Volume of four-dimensional objects.

There are two matters I would like to deal with this morning.

One is “Clifford Pickover`s question” about hyperspace and the other is 1820`s events in Turkey. The first job involves the elucidation of the relationship between dimensionality and volume and the second the impact of events that took place in Europe in the first half of 19th century and their determining effect in the fate of the nascent Greek state.

Since I am undecided, I will channel my thoughts on either of these questions, in confrontation, till either of these questions find a stronger hook to already existing thoughts, mental structures stored in my brain, schema already in place, drawing my thought resources on it and therefore dominate over the other.

I will go through the paragraphs in Clifford Pickover`s book relevant to the question. Let us go in a search of Hinton cubes. I found the Banubula blogspot where a definition of the four-dimensional object, tesseract, is thought provoking:

A Tesseract is a four-dimensional object which completes the following analogy: Square (2-d) is to Cube (3-d) as Cube (3-d) is to Tesseract (4-d).

So to take up the challenge, trying to visualize the relationship, the square is one of the 6, obviously flat, sides of the cube, and the cube is one the 6 sides of the tesseract. Each of the sides of the tesseract is a cube analogous to each side of a cube is a square. As the sides of the cube are two-dimensional, the sides of a tesseract are three-dimensional and this analogy can be carried over into the n+1 dimensionality. In the 5th dimension, to a “penteract” with four-dimensional sides and so on.

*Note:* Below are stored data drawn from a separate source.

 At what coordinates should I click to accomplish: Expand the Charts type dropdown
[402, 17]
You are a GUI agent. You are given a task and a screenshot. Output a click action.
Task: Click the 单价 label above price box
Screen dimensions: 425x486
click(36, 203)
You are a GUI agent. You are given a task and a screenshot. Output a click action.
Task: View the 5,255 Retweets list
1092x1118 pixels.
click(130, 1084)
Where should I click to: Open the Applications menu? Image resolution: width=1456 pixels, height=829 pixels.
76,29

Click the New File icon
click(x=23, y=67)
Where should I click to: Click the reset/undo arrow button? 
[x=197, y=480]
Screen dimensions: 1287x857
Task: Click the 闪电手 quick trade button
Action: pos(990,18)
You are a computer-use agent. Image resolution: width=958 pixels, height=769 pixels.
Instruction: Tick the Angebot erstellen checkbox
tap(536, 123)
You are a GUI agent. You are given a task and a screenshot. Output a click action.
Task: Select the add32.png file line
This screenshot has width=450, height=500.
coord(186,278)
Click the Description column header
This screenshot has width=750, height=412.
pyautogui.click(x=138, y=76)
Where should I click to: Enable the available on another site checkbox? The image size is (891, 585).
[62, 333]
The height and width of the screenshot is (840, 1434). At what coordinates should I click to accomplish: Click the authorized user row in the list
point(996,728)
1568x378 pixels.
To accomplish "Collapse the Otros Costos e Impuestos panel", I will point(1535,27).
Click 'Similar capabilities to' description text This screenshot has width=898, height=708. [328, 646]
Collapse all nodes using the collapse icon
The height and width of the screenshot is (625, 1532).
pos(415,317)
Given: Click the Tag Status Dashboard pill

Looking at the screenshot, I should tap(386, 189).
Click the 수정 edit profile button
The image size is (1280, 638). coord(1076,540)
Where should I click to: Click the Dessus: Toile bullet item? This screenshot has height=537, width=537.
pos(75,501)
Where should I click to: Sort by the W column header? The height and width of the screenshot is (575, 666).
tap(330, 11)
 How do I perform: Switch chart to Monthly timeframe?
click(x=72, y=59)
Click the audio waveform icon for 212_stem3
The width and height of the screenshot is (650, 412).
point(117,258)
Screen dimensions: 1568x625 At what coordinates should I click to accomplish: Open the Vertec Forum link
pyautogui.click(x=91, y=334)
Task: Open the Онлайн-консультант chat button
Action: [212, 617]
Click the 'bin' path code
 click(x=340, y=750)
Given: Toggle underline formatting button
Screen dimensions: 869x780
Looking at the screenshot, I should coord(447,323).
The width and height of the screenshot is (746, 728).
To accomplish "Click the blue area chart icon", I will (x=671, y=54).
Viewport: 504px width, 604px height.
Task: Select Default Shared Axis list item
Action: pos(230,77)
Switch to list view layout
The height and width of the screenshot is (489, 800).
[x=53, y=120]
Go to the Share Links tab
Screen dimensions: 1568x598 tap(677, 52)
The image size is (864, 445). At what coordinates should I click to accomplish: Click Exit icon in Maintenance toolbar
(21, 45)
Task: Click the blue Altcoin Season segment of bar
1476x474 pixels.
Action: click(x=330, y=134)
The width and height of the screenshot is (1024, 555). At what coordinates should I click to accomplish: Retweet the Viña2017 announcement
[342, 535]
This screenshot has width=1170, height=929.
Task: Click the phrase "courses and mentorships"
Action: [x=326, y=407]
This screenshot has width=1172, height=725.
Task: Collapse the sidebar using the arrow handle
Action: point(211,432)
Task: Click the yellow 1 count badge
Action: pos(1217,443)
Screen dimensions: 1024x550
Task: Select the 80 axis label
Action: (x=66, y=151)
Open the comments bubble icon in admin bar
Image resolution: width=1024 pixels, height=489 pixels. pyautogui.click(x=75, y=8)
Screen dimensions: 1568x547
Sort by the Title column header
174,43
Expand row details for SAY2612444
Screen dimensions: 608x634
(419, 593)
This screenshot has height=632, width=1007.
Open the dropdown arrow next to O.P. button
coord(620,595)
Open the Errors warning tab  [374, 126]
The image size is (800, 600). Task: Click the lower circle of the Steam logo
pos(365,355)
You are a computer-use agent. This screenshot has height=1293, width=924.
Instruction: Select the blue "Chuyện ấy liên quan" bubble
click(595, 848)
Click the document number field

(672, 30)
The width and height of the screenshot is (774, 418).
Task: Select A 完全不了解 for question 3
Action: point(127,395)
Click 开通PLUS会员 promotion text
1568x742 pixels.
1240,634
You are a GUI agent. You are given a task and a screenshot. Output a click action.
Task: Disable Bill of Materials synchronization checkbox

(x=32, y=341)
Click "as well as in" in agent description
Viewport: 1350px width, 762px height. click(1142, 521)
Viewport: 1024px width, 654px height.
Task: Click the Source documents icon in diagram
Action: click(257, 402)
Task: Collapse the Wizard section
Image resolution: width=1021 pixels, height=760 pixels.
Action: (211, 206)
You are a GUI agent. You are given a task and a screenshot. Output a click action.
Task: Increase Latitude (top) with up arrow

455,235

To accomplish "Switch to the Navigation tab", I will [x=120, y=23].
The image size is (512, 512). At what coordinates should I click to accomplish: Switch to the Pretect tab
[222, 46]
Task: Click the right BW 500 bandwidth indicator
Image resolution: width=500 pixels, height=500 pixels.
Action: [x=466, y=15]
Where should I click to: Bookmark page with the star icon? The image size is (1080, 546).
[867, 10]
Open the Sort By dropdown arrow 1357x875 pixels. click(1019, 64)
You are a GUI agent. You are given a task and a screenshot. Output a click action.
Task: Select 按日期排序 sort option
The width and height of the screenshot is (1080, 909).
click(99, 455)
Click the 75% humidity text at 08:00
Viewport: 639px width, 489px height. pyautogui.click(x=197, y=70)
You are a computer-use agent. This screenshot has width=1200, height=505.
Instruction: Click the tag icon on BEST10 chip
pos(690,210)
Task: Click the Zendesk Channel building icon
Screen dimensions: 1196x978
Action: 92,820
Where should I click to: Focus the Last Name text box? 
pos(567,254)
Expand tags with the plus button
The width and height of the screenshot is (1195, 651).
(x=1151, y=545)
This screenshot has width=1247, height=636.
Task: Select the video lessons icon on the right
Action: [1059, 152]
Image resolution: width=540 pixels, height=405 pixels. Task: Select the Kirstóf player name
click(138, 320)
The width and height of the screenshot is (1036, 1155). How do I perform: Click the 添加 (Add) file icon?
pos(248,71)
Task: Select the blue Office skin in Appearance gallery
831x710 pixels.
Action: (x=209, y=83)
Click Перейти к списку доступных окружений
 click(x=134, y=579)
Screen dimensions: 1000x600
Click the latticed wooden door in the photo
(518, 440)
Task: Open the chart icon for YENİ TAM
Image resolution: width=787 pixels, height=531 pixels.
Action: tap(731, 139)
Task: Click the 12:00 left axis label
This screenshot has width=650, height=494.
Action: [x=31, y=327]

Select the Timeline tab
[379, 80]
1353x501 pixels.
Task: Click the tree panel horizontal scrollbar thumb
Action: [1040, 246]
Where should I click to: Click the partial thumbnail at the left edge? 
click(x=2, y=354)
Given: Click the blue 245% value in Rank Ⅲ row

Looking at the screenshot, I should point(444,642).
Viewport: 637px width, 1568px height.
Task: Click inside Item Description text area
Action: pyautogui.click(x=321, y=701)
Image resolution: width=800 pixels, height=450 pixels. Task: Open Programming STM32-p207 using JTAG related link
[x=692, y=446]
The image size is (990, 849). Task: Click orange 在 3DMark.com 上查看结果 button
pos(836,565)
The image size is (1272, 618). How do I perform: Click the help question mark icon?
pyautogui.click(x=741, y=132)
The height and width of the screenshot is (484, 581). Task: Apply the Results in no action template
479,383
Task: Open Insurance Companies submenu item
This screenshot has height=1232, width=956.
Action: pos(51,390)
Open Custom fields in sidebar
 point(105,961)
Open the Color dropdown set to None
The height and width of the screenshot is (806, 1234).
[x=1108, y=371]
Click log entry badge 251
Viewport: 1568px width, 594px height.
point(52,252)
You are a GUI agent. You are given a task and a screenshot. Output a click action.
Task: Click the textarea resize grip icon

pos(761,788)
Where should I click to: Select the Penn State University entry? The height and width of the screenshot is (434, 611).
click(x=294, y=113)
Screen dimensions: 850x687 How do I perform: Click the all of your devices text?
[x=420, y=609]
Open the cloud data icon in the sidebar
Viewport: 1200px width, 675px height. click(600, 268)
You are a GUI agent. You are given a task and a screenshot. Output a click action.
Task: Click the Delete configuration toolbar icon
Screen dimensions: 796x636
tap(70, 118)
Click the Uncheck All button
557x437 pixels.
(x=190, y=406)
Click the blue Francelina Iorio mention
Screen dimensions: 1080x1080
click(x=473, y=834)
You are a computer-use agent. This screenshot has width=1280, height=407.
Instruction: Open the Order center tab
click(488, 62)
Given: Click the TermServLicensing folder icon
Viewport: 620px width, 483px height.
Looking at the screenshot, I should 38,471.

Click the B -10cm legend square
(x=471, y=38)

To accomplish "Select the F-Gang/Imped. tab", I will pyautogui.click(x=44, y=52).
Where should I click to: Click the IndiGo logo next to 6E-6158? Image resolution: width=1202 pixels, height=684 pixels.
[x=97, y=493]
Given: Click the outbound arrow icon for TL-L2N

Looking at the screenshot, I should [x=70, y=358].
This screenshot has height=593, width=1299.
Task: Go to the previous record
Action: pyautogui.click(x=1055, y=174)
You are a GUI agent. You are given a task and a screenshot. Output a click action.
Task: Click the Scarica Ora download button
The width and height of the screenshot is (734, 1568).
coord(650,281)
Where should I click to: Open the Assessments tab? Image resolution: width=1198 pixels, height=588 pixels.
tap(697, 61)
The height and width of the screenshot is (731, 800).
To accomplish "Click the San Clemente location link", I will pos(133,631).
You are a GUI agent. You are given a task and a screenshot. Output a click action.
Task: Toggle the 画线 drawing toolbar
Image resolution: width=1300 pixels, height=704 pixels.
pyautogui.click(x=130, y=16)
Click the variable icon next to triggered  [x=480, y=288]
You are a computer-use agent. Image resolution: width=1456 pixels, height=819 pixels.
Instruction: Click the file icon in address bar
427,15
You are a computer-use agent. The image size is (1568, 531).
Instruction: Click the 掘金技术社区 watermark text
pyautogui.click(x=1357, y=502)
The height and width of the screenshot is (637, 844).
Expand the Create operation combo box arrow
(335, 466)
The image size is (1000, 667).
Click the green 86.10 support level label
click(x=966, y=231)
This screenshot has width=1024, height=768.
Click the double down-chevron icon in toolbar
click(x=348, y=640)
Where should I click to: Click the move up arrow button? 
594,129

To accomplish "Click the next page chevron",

Deciding about the nature of the sides, it is followed by resolving the space bound by the sides; in cubes, tesseracts and so on. In a cube the six square sides bound space which can be measured in units of volume calculated by multiplying the surface of one side times the height of one of its adjacent sides. E.g. 1cm2 x 1 cm = 1 cm3. In a tesseract the space bound by the six cubes should, according to the rule, be calculated by multiplying its equivalent components, the cubes, in a similar analogy. And these are the volume of one of its sides times the surface of one of its adjacent sides. E.g. 1 cm3 x 1 cm2 = 1 cm5 . What is the significance of this calculation? What is the volume that is measured in cm5 units? Let carry on the calculation further for a “penteract”. This should be 1 cm5 x 1 cm3 = 1 cm8 and further 1 cm8 x 1 cm5 = 1 cm13. Can volume with units other than cm3 exist?

The classic tesseract design accommodate for the sides only but not for the space bound by the sides. The space that is enclosed by the six cube sides. The quantity of volume, quite carefully is defined, as in this website, as “the measure of space taken up by a three-dimensional object”. So the use of the word volume for four-dimensional objects and with cm5 units raises questions.

What is the connection of volume cm5 with volume cm3? Is it possible to convert cm5 to cm3?